Fue un 6 de enero. “Me acuerdo porque era el Día de Reyes, que en Alemania no se celebra, pero en mi familia siempre nos juntábamos”. Su novia ya se había vuelto a Londres y Nicolás sentía que volvía a vivir en esa rutina fría y solitaria. “Por primera vez desde que nos conocíamos, Volker me invitó a ir a tomar una birra fuera del trabajo. Lo tomé como un avance, sentí que había subido una barrera y me permitía pasar”. Fueron a Blazewitz, un barrio en el este de la ciudad en el que Nicolás nunca había estado. Tomaron una cerveza atrás de la otra. “Era como si de pronto Volker se hubiera abierto. Contó chistes, me contó de su familia”. Nicolás no se acuerda de cuántas birras fueron en total. “Terminé totalmente borracho. En un momento, Volker me dijo que salía un segundo a fumar y que volvía a entrar. Me quedé esperando. Pasaban los minutos y no volvía. Me asomé por la ventana y no lo ví. Muy raro. Cuando pasaron veinte minutos, pagué las birras, le mandé un whatsapp y salí”. Lo agarraron cuando había hecho un par de cuadras. “Yo estaba borracho, concentrado en Google Maps para no perderme, pensando en que me estaba meando, cuando sentí un empujón de atrás”. Eran cuatro, uno que se veía mayor, de unos cincuenta años, y otros tres que tenían su edad. Los cuatro rapados y vestidos de negro. Nicolás cayó hacia adelante, y lo empezaron a patear. “No sé cuánto tiempo duró todo. Sentía los golpes, pero lo único que pensaba era que por favor no me prendieran fuego, que no me mataran. Escuchaba que me gritaban cosas en alemán”. Lo salvó un vecino de Blazewitz que bajó porque había escuchado ruidos. Les empezó a gritar, y consiguió que le dejaran de pegar. Unos minutos después llegó la policía, y los neo nazis intentaron escaparse. A Nicolás lo mandaron al hospital. Tenía una costilla fisurada. 

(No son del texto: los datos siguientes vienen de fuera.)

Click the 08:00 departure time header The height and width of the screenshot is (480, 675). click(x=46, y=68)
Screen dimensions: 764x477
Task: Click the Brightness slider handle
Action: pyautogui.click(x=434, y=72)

Un par de días después, Nicolás supo por un policía que uno de los neo nazis era el hermano de Volker. No quiso volver a la oficina ni tampoco involucrarse en la causa judicial contra los que lo habían atacado. Cuando termina de contar su historia, Nicolás se queda unos segundos callado, pensando. “Ahora me da un poco miedo escuchar gente hablando en alemán. No me pasa muy seguido, pero si escucho a alguien en la calle hablando alemán enseguida se me pone la piel de gallina. No importa que sea hombre o mujer. Pero bueno, ya se me va a pasar”.

Juan Ignacio Sapia nació en Lomas de Zamora pero vive en Barcelona. Escribió muchas cosas diferentes: discursos políticos, informes de marketing, botones de aplicación, reseñas de películas y monopatines eléctricos, un libro de cuentos. De vez en cuando, escribe perfiles de celebridades random en su Medium.